By MARK BLANKENSHIP
When you step into Stage Left Studio, you might think you’re seeing a mirage. A jewel box theatre with less than forty seats, it’s incongruously tucked on the fifth floor of an industrial building near Times Square, on one of those colorless New York blocks where the functional gray buildings blur into broken cement. The hallway leading to the theatre is just as drab, all fluorescent lights and grimly efficient paint. But then you step through the door, and… art.
Like a rebuke to its drab neighborhood, the lobby of the Stage Left space bursts with funky paintings, interesting furniture, and splashy postcards for upcoming shows. It has the coziness that you sometimes find in tiny New York spaces, where every square inch has been covered with something lively.
That sense carries to the theatre itself, where ingenious construction allows a light booth, storage space, and several rows of chairs to squeeze before a slightly raised stage that sits in front of enormous windows.

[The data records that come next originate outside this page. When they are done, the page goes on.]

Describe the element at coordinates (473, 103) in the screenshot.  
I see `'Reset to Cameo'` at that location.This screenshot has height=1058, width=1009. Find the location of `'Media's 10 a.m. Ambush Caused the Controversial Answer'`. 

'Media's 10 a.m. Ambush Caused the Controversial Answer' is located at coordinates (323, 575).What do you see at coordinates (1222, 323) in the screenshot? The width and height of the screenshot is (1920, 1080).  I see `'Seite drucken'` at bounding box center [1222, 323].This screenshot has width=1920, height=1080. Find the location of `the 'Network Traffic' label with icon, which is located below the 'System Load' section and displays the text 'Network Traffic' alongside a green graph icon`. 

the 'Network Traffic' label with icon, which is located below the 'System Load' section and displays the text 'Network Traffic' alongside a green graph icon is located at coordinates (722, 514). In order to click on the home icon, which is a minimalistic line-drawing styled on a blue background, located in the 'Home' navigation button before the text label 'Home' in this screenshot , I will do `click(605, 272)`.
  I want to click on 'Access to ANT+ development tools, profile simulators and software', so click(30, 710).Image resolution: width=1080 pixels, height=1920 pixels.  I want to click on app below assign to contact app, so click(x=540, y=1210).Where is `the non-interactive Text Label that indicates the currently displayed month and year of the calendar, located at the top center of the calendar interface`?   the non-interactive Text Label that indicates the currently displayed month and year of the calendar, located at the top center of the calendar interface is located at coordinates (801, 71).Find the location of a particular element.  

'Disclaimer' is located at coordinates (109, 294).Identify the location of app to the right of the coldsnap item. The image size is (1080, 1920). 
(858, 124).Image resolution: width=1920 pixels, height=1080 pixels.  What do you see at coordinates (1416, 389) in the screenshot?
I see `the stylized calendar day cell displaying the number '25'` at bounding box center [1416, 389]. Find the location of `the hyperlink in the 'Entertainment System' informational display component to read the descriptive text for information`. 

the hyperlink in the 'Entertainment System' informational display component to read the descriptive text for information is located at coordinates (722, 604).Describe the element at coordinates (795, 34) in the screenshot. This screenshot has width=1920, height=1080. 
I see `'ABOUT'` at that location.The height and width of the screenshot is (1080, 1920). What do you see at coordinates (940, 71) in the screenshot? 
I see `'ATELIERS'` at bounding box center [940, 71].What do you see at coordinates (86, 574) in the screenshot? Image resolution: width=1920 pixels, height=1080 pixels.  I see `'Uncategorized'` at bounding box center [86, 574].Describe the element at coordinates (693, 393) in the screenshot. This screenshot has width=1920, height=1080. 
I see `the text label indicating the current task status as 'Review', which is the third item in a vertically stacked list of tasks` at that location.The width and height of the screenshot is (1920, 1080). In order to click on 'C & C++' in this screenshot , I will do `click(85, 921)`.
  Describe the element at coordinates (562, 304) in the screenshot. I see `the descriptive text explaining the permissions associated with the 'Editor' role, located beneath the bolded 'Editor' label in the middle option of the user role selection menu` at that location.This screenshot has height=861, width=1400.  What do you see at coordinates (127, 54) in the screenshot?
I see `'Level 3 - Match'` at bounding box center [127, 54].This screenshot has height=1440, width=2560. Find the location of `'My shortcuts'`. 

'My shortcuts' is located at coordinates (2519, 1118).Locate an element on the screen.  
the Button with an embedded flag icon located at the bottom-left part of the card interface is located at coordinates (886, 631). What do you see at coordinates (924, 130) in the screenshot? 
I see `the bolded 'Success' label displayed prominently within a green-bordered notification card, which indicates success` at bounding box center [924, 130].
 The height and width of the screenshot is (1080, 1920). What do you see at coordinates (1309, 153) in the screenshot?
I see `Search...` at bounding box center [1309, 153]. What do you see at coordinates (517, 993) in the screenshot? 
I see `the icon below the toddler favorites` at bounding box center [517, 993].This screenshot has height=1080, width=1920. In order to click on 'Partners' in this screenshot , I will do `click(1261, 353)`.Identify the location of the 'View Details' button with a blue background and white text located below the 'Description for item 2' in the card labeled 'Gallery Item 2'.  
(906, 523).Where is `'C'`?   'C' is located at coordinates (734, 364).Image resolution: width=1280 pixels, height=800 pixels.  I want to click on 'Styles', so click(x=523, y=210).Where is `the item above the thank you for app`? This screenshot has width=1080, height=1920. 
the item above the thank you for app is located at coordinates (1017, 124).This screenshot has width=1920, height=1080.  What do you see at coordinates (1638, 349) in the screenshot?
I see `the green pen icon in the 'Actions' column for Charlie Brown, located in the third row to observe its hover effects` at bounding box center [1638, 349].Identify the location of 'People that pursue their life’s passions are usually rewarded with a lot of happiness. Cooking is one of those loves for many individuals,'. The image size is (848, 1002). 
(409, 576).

Stage Left’s intimacy makes it an ideal environment for solo theatre, a genre that depends on the connection between a performer and an audience. Since 2006, someone has performed a solo piece there almost every night, and the work has encompassed dozens of styles. Currently, Mondays belong to Fearless Moral Inventory (pictured on the homepage), in which Frank Blocker plays sixty-four characters who are all facing a personal reckoning. Meanwhile, April marks the return of the Left Out Festival, dedicated to queer solo theatre, and Forbidden Kiss, a regular series of erotic material.
Cheryl King, the founder and artistic director of Stage Left, aggressively searches for diverse material. “There’s a lot of transgressive work going on here, but that’s the kind of solo performance I’m interested in,” she says. “People are tired of the ‘how I came to New York’ shows or ‘how my mom and dad mistreated me.’ You’ve got to have something original. Why does the audience want to see your show? Why do they care? It’s got to be important to more people than just you.”
Fair enough: We don’t need another navel-gazing solo play about the traumatic loss of cat. But what do people want? What can make solo theatre feel exciting?
King, who writes and performs her own solo material, says that right now, there’s a trend toward multimedia performance. That’s why she had a projector installed in a cleverly hidden ledge just below the theatre’s light booth.
But she also sees a bigger trend. “I think people want to know how to manage in a world that’s fragmented,” she says. “Internet, cell phones, people living far away from their families: How do we find a sense of community? What avenues are available to us to feel close to people?”
That idea certainly drives Fearless Moral Inventory. Describing his goal for the show, Blocker says, “My hope is that you meet a cavalcade of people, and they’re people that you don’t necessarily like or wouldn’t necessarily get to know. And hopefully, it makes you learn to care about them. Hopefully, at the end you’re going, ‘Well, how much of this was me? How much of me is in people that I meet and can’t stand sometimes?”
Audiences seem to be interested in the questions, too. Shows at Stage Left frequently sell out, despite the fact that King has done almost no traditional advertising. She relies on word of mouth and recently, on Theatre Development Fund’s Off-Off @$9 program, which lets TDF members sample a wide variety of Off-Off Broadway shows for $9 per ticket. Since its inception last July, the program has sold over 12,000 tickets, and according to King, the ticket buyers are as interested in edgy material as she is. “The TDF audiences are intelligent theatregoers,” she says. “They’re respectful. They get involved. They pay attention. They’re interested in what we’re doing here.”